··· REGISTROS SIN PROCESAR ···

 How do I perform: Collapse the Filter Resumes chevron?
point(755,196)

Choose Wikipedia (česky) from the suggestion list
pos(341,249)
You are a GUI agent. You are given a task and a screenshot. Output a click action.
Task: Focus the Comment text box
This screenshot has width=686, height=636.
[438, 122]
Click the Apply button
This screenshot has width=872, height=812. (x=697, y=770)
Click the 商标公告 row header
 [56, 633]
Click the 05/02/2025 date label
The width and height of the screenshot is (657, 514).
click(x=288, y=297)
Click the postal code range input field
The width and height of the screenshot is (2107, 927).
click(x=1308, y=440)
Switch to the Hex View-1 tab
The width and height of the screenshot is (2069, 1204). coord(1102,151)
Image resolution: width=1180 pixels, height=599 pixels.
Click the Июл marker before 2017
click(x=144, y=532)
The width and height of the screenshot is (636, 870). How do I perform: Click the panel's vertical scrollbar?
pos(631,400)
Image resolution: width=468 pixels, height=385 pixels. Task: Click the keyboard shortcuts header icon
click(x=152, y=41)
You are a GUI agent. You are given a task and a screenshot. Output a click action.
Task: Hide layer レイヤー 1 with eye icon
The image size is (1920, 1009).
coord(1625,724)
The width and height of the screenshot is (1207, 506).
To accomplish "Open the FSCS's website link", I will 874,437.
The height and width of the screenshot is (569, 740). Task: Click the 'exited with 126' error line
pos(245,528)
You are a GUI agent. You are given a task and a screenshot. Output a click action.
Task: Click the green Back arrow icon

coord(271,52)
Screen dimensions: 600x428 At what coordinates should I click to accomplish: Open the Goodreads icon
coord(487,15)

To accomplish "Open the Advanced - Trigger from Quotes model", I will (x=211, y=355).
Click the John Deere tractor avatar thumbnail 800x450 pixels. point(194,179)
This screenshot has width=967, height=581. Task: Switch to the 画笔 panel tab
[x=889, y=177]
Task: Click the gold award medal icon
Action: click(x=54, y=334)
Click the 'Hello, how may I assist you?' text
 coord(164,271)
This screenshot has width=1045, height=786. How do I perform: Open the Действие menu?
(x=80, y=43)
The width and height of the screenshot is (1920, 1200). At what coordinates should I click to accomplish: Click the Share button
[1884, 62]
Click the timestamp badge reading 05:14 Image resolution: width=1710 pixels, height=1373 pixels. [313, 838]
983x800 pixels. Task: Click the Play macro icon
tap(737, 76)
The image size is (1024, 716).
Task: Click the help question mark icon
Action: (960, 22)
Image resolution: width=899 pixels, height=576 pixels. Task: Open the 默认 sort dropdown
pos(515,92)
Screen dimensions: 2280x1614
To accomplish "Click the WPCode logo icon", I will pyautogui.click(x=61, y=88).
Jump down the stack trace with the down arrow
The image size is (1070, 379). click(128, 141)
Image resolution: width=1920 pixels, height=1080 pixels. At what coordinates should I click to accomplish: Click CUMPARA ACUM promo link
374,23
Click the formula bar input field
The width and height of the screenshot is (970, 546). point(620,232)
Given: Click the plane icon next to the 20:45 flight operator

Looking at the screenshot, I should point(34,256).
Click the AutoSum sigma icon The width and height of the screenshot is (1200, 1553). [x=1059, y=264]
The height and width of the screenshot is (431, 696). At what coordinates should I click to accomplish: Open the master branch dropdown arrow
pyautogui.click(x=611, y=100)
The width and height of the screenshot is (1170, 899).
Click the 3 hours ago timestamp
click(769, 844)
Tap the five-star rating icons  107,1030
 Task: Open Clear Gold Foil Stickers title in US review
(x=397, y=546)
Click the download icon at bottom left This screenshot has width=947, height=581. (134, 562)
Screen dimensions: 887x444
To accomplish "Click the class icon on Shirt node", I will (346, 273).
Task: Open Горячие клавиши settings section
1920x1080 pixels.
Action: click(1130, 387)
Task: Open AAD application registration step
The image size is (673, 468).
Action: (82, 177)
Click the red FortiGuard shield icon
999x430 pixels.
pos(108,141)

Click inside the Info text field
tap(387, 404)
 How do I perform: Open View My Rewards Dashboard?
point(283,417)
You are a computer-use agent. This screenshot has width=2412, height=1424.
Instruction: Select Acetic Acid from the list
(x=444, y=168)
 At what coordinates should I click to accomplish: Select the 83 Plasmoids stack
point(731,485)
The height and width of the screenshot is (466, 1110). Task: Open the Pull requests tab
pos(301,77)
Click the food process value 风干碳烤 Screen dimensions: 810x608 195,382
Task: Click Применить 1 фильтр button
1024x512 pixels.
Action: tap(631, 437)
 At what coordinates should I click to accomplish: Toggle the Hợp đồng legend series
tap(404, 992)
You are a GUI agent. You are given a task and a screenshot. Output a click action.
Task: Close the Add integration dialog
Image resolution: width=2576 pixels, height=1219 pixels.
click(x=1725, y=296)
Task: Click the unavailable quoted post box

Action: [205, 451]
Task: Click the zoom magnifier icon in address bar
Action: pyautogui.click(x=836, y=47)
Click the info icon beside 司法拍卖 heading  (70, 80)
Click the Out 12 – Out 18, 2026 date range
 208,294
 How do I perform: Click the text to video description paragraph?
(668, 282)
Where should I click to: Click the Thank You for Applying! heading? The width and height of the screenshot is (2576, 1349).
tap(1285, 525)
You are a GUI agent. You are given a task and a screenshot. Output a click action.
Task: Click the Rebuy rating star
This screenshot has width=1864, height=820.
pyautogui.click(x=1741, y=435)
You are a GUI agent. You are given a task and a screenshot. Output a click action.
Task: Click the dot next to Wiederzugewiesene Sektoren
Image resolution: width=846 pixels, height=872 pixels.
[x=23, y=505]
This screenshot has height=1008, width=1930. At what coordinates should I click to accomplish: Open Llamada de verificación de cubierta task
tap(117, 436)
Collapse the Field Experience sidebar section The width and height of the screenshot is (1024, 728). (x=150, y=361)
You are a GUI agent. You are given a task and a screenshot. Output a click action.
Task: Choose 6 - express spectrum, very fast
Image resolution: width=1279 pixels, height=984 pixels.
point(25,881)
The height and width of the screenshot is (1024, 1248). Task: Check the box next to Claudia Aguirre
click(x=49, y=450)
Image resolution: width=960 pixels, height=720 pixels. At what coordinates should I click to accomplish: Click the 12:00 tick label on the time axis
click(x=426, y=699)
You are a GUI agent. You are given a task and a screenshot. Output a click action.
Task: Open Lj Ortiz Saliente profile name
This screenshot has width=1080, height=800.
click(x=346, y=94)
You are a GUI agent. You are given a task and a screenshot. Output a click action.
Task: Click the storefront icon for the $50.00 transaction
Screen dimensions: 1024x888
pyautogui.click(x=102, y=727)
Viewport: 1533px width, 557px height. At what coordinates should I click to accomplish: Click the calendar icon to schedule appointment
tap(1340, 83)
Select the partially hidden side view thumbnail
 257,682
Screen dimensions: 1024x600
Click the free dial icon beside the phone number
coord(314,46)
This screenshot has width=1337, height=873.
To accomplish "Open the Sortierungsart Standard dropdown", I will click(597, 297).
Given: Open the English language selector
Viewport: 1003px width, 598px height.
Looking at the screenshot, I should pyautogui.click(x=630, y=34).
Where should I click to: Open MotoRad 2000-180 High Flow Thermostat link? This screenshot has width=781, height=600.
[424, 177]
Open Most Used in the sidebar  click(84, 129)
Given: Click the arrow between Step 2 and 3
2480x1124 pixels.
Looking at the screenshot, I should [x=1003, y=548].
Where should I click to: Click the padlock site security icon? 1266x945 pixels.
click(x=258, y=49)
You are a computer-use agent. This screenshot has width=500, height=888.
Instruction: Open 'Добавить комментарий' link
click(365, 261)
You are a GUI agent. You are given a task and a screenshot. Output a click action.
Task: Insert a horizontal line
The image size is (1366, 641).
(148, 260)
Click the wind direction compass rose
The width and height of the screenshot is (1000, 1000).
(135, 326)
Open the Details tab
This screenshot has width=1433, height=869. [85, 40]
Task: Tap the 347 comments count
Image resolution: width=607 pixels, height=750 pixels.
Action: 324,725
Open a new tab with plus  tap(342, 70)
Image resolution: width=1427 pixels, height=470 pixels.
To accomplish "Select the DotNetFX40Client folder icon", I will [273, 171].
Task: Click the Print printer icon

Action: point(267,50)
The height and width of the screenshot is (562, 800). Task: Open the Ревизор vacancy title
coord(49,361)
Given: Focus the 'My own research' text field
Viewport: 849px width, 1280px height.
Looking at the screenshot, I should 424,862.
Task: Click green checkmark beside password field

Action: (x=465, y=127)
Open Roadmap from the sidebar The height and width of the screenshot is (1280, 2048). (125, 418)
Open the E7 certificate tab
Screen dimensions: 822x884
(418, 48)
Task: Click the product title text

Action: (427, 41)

···

» ENUNCIADO: Transcribe literalmente las líneas de los ítems que empiezan en la que contiene "Given: Click the arrow between Step 2 and 3" y siguen hasta la que contiene "click(x=258, y=49)", ambas incluidas.

» SALIDA COMPLETA:
Given: Click the arrow between Step 2 and 3
2480x1124 pixels.
Looking at the screenshot, I should [x=1003, y=548].
Where should I click to: Click the padlock site security icon? 1266x945 pixels.
click(x=258, y=49)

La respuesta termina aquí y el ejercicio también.